In this study, we designed and validated an eDNA assay for a Western Chorus Frog population in Eastern Ontario (with the P. maculata mitotype)–hereafter we simply use chorus frog. We assessed the efficacy of our ddPCR assay for breeding phenology monitoring and compare these data with data from passive automatic acoustic monitoring. We also investigated three methods that have been proposed to mitigate PCR inhibition: diluting samples, adding bovine serum albumin (BSA), and purifying eDNA using a commercial kit.
Materials and Methods
Study site and environmental data
Our study site (Round Field Marsh) is a shallow upland marsh encompassing approximately 8,000 m2 at the Queen’s University Biological Station (QUBS) in Eastern Ontario (44.5175° N, 76.3883° W) (Figs. 1 and S1). Around 50% of the marsh area comprises thickets and tall shrubs, while the rest is dominated by cattails (genus Typha; Fig. 1). From March 8th to July 25th, 2022 we recorded hourly humidity and air temperature using a HOBO MX2303 data logger (Onset Computer Corporation, Bourne, MA, USA), and water temperature using a HOBO UA-001-08 Pendant data logger (Onset Computer Corporation, Bourne, MA, US). We obtained precipitation and wind speed data from an AcuRite Atlas weather station (Chaney Instrument Co., Lake Geneva, WI, USA) located at 44.585° N, 76.304° W, 10 km away from the study site. A DJI Mavic 2 Air (DJI, Shenzhen, China) unmanned aerial vehicle (UAV) was deployed at the field site during each eDNA sampling session to characterize the field site including ice/snow cover.
Automated acoustic monitoring
We placed three Wildlife Acoustics Song Meters SM4 acoustic recorders on March 8th, 2022, when the marsh was still frozen and covered with snow (Fig. 1). Song Meters were programmed to record the first 3 min each hour. We retrieved the data after the chorus frog breeding season (July 2022) and found one recorder had experienced technical issues with discontinuous recordings and many gaps (Song Meter C; Fig. 1C). We thus primarily used data from two recorders (Figs. 1A and 1b) with the third (Fig. 1C) for supplementary insights if needed. We listened to and visually inspected the spectrograms in Kaleidoscope Pro 5.4.6 (Wildlife Acoustics Inc, Maynard, MA, USA) and estimated the number of calling males. Chorus frogs have distinctive pulsed advertisement calls with dominant frequency at around 3.5 kHz (Fig. S2; Bee et al., 2010; Nityananda, Bee & Coleman, 2011). Inter-individual call variation allowed counting individuals both audibly and visually and up to five individuals were distinguishable with confidence (Fig. S2). If we estimated different numbers of calling males from the two recorders (due to background noise and/or the distance of calling males to the recorders), we used the higher of the two values.

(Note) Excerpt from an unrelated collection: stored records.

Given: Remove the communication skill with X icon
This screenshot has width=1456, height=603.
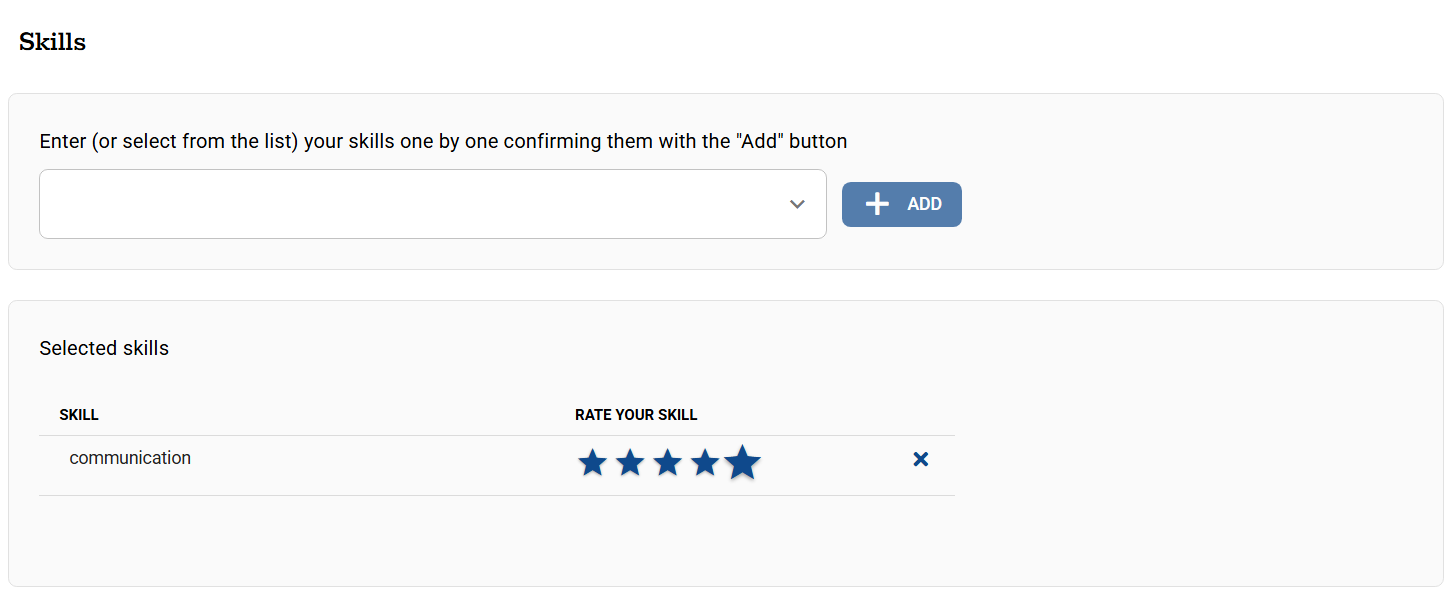Looking at the screenshot, I should coord(921,459).
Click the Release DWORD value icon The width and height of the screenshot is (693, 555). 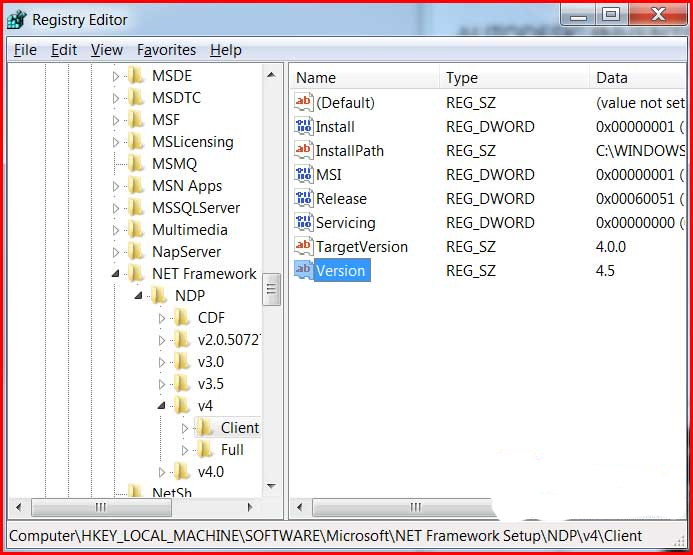pyautogui.click(x=304, y=198)
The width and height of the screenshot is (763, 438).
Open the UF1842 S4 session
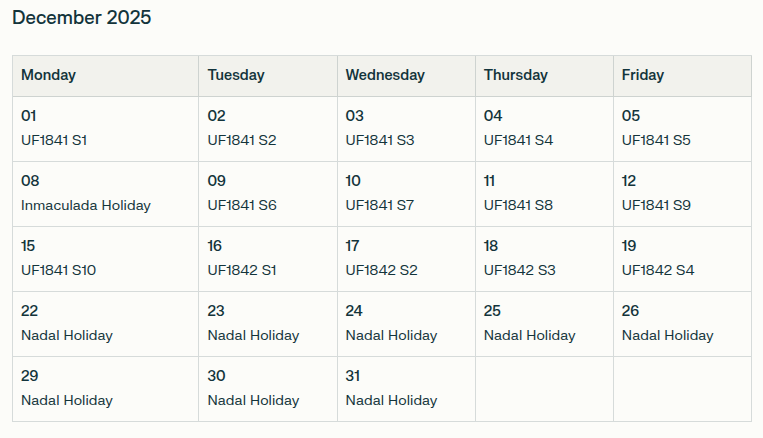point(657,270)
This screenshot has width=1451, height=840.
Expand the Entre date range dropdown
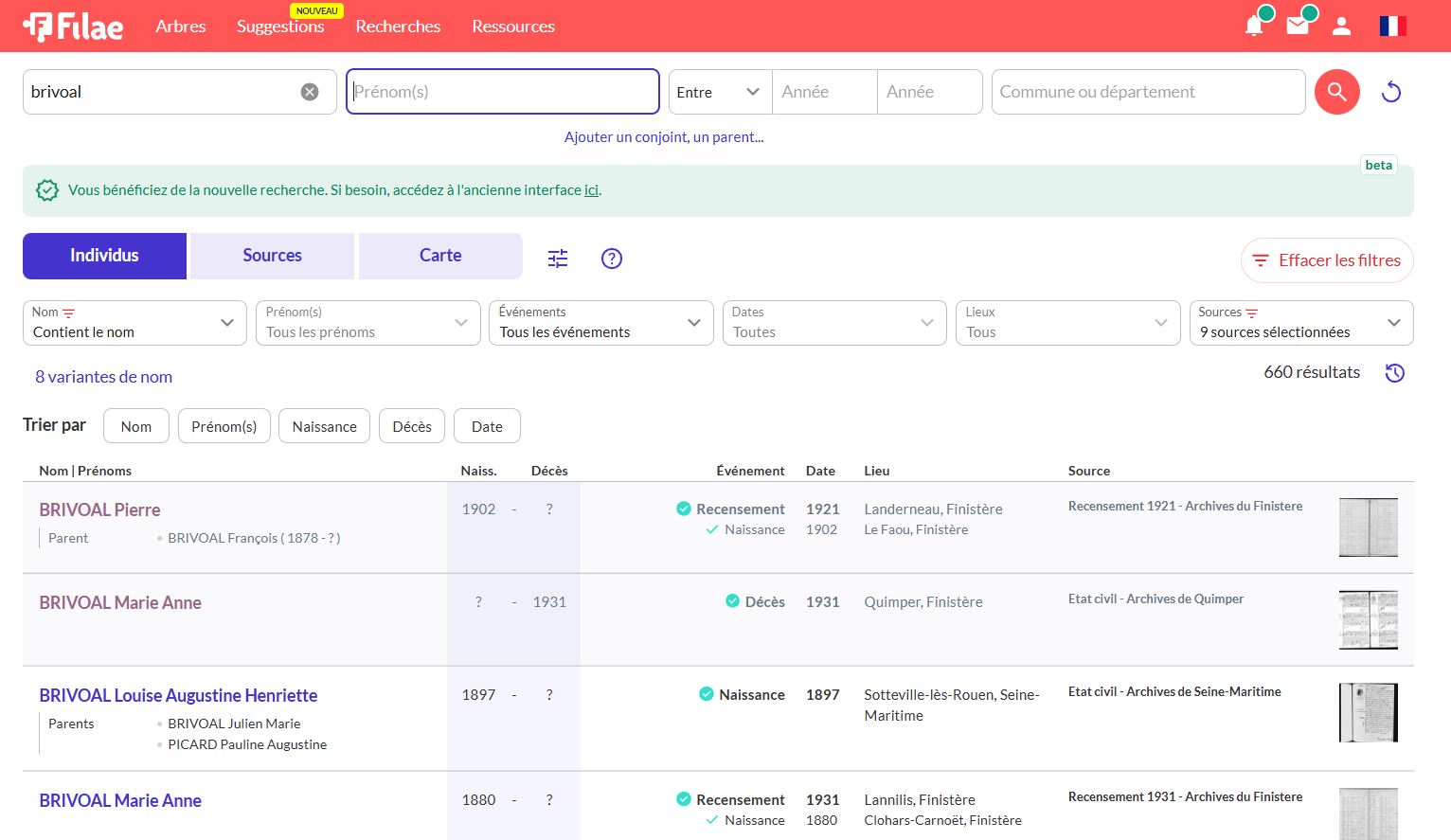click(x=720, y=92)
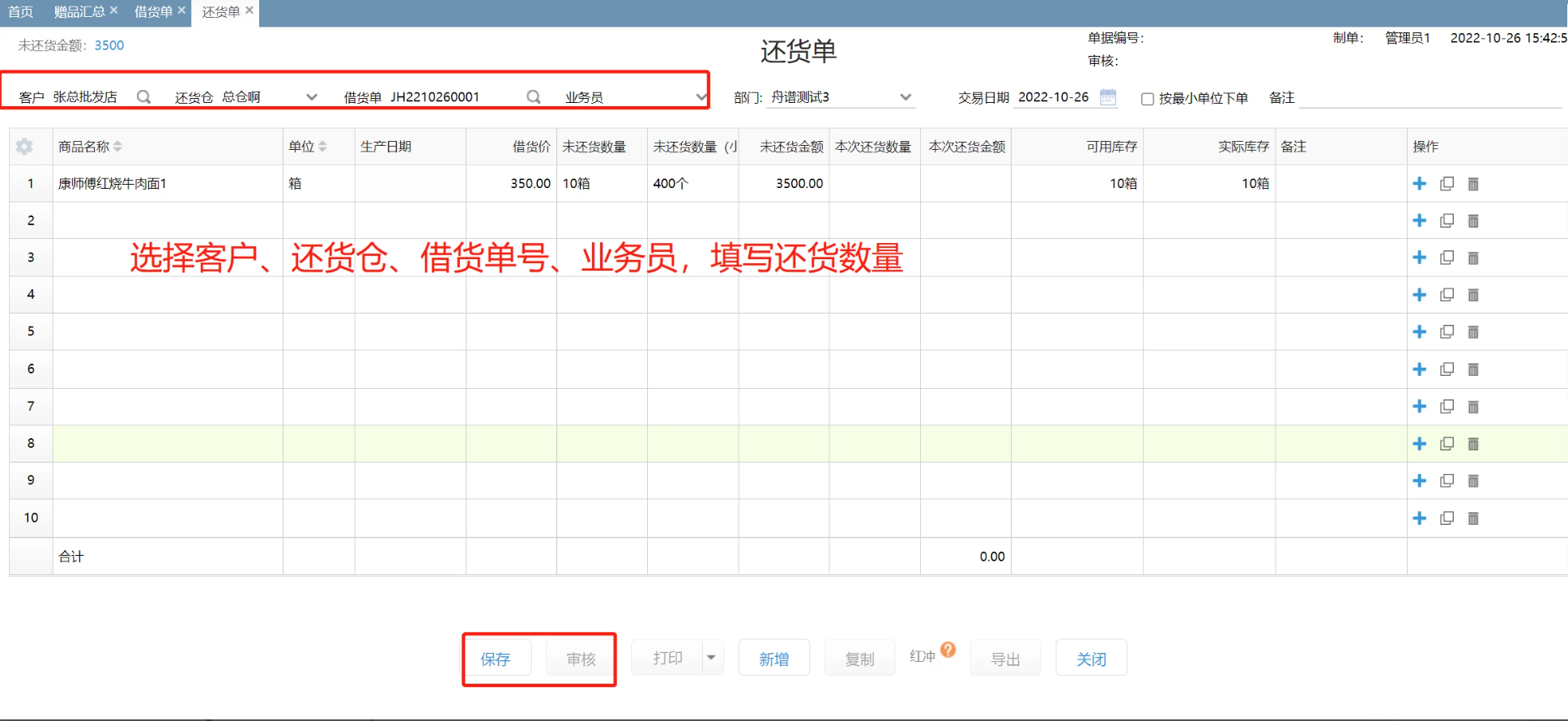This screenshot has width=1568, height=721.
Task: Delete row 1 using the trash icon
Action: coord(1473,184)
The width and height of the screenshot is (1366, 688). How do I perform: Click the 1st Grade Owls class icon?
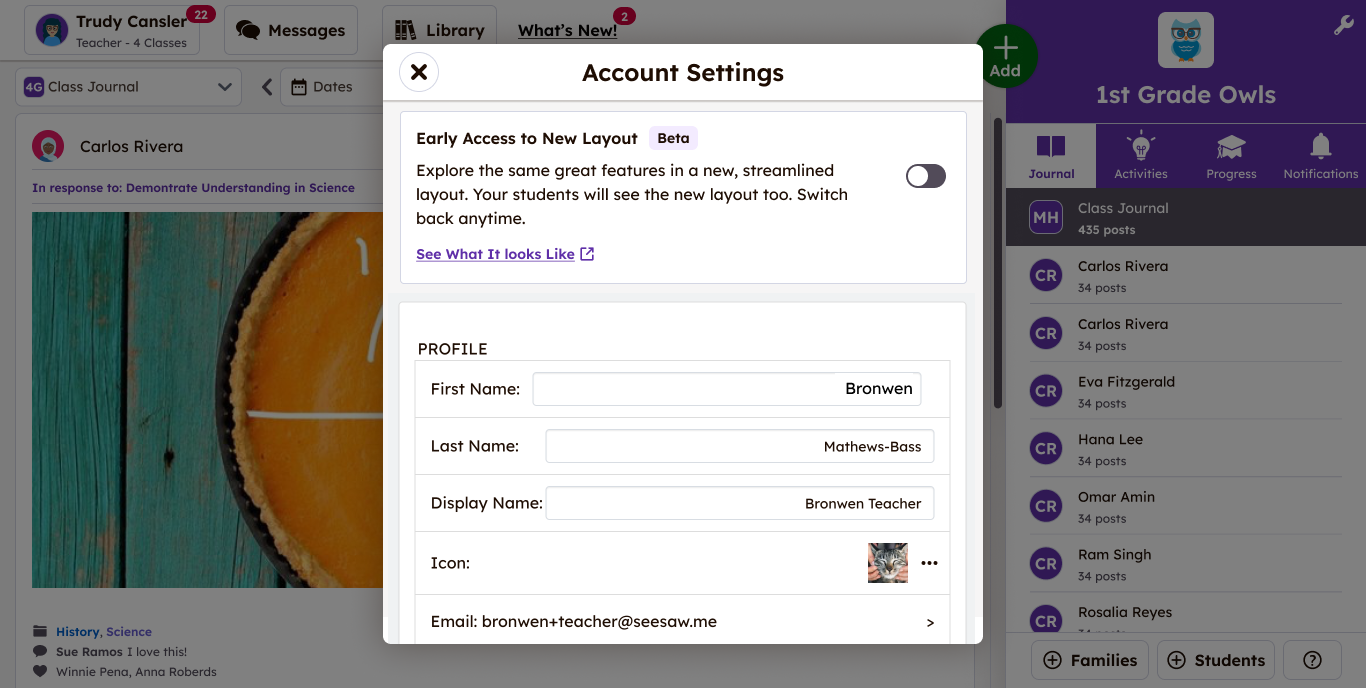(1185, 40)
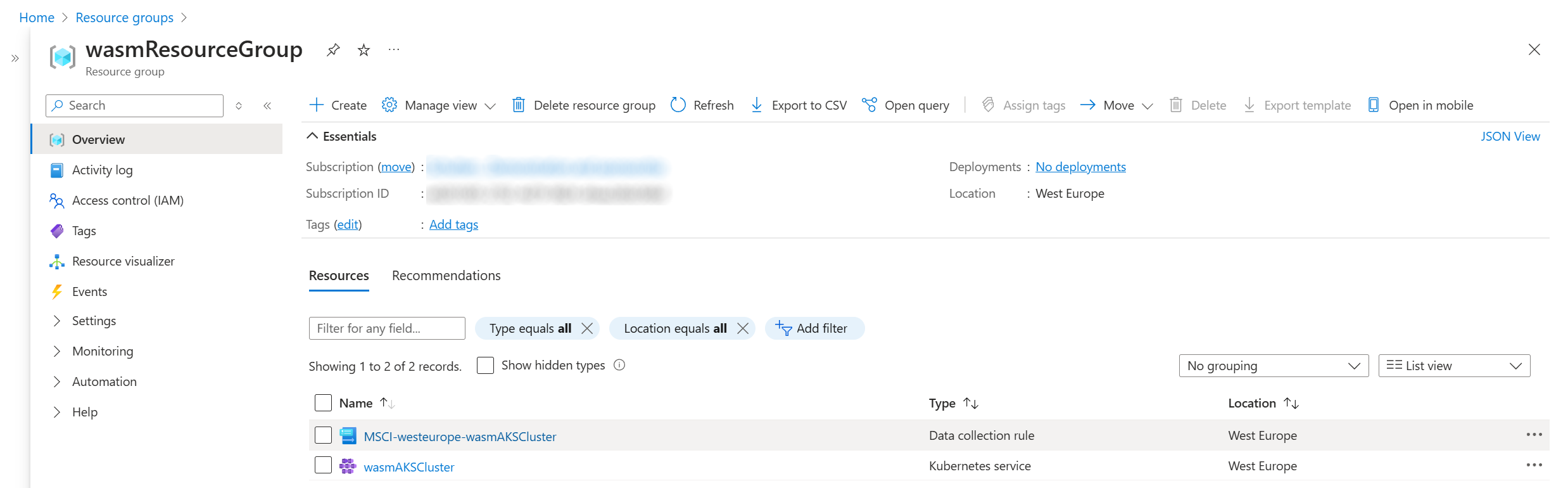Image resolution: width=1568 pixels, height=488 pixels.
Task: Click the Filter for any field input
Action: pyautogui.click(x=386, y=328)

We tested which environmental variables related to chorus frog calling intensity at our study site. We classified calling activity as binary for each hour (1: calling, 0: non-calling) from 0AM on March 31st (first day of male call), to 11PM on April 12th, the day that eDNA sampling ended. We explored the association between environmental variables and hourly calling activity using a Generalized Linear Model (GLM) with a quasibinomial family (over-dispersion) in R version 4.0.5 (R Core Team, 2021). Water temperature (°C), relative humidity (%), precipitation rate (mm/h), wind speed (km/h), and calling in the previous hour (1: calling, 0: non-calling) were included as predictor variables. Adding calling in the previous hour as another predictor variable allowed us to (partially) account for non-independence of hourly calling activity. We did not include air temperature in the model because air temperature was strongly correlated with water temperature (Spearman’s correlation = 0.7; ggcor function of the GGally package) and male chorus frogs typically call at the water surface.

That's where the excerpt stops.